**YOUR GOAL**
Please output each entry exactly as it appears.

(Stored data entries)
★ ★ ★ ★ ★
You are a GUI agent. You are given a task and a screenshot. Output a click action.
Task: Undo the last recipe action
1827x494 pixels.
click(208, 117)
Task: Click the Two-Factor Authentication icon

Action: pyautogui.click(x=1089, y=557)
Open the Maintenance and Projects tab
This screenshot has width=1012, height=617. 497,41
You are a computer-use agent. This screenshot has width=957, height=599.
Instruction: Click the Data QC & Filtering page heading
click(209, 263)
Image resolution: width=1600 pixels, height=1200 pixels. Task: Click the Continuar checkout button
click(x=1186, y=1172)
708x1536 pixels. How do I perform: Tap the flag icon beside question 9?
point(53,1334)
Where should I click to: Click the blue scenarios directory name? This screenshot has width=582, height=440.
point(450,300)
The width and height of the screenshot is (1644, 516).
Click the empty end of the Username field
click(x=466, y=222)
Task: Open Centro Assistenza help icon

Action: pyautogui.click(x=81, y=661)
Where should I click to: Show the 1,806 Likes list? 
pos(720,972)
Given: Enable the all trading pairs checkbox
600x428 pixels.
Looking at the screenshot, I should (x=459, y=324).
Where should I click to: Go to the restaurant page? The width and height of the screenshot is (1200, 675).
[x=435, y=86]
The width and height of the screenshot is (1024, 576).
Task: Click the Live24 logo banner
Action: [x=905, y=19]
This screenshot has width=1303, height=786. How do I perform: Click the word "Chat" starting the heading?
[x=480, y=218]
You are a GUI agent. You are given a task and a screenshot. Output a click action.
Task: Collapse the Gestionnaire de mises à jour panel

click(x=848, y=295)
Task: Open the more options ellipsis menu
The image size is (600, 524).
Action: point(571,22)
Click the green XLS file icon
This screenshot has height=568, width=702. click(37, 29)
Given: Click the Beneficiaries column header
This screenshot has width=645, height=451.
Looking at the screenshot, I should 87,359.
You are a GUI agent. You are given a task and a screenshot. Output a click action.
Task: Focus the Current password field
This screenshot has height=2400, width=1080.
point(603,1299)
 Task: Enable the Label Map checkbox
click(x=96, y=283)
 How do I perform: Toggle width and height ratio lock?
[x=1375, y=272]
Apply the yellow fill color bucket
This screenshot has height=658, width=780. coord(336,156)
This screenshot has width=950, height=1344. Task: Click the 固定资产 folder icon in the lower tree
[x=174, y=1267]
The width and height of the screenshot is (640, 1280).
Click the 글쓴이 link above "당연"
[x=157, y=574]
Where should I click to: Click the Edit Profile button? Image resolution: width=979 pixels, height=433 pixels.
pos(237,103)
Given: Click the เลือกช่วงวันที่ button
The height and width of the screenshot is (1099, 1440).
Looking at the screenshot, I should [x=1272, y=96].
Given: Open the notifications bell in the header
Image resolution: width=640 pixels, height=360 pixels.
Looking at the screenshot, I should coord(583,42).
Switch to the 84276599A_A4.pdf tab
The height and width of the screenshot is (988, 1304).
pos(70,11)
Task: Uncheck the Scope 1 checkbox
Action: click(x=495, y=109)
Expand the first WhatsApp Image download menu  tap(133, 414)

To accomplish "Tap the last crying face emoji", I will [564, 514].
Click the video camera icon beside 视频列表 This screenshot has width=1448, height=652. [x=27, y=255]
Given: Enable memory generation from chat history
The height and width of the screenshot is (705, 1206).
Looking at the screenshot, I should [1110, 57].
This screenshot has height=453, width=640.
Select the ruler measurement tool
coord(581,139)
★ ★ ★ ★ ★
**EXERCISE SOLUTION**
You are a GUI agent. You are given a task and a screenshot. Output a click action.
Task: Undo the last recipe action
1827x494 pixels.
click(208, 117)
Task: Click the Two-Factor Authentication icon

Action: pyautogui.click(x=1089, y=557)
Open the Maintenance and Projects tab
This screenshot has width=1012, height=617. 497,41
You are a computer-use agent. This screenshot has width=957, height=599.
Instruction: Click the Data QC & Filtering page heading
click(209, 263)
Image resolution: width=1600 pixels, height=1200 pixels. Task: Click the Continuar checkout button
click(x=1186, y=1172)
708x1536 pixels. How do I perform: Tap the flag icon beside question 9?
point(53,1334)
Where should I click to: Click the blue scenarios directory name? This screenshot has width=582, height=440.
point(450,300)
The width and height of the screenshot is (1644, 516).
Click the empty end of the Username field
click(x=466, y=222)
Task: Open Centro Assistenza help icon

Action: pyautogui.click(x=81, y=661)
Where should I click to: Show the 1,806 Likes list? 
pos(720,972)
Given: Enable the all trading pairs checkbox
600x428 pixels.
Looking at the screenshot, I should (x=459, y=324).
Where should I click to: Go to the restaurant page? The width and height of the screenshot is (1200, 675).
[x=435, y=86]
The width and height of the screenshot is (1024, 576).
Task: Click the Live24 logo banner
Action: [x=905, y=19]
This screenshot has width=1303, height=786. How do I perform: Click the word "Chat" starting the heading?
[x=480, y=218]
You are a GUI agent. You are given a task and a screenshot. Output a click action.
Task: Collapse the Gestionnaire de mises à jour panel

click(x=848, y=295)
Task: Open the more options ellipsis menu
The image size is (600, 524).
Action: point(571,22)
Click the green XLS file icon
This screenshot has height=568, width=702. click(37, 29)
Given: Click the Beneficiaries column header
This screenshot has width=645, height=451.
Looking at the screenshot, I should 87,359.
You are a GUI agent. You are given a task and a screenshot. Output a click action.
Task: Focus the Current password field
This screenshot has height=2400, width=1080.
point(603,1299)
 Task: Enable the Label Map checkbox
click(x=96, y=283)
 How do I perform: Toggle width and height ratio lock?
[x=1375, y=272]
Apply the yellow fill color bucket
This screenshot has height=658, width=780. coord(336,156)
This screenshot has width=950, height=1344. Task: Click the 固定资产 folder icon in the lower tree
[x=174, y=1267]
The width and height of the screenshot is (640, 1280).
Click the 글쓴이 link above "당연"
[x=157, y=574]
Where should I click to: Click the Edit Profile button? Image resolution: width=979 pixels, height=433 pixels.
pos(237,103)
Given: Click the เลือกช่วงวันที่ button
The height and width of the screenshot is (1099, 1440).
Looking at the screenshot, I should [x=1272, y=96].
Given: Open the notifications bell in the header
Image resolution: width=640 pixels, height=360 pixels.
Looking at the screenshot, I should coord(583,42).
Switch to the 84276599A_A4.pdf tab
The height and width of the screenshot is (988, 1304).
pos(70,11)
Task: Uncheck the Scope 1 checkbox
Action: click(x=495, y=109)
Expand the first WhatsApp Image download menu  tap(133, 414)

To accomplish "Tap the last crying face emoji", I will [564, 514].
Click the video camera icon beside 视频列表 This screenshot has width=1448, height=652. [x=27, y=255]
Given: Enable memory generation from chat history
The height and width of the screenshot is (705, 1206).
Looking at the screenshot, I should [1110, 57].
This screenshot has height=453, width=640.
Select the ruler measurement tool
coord(581,139)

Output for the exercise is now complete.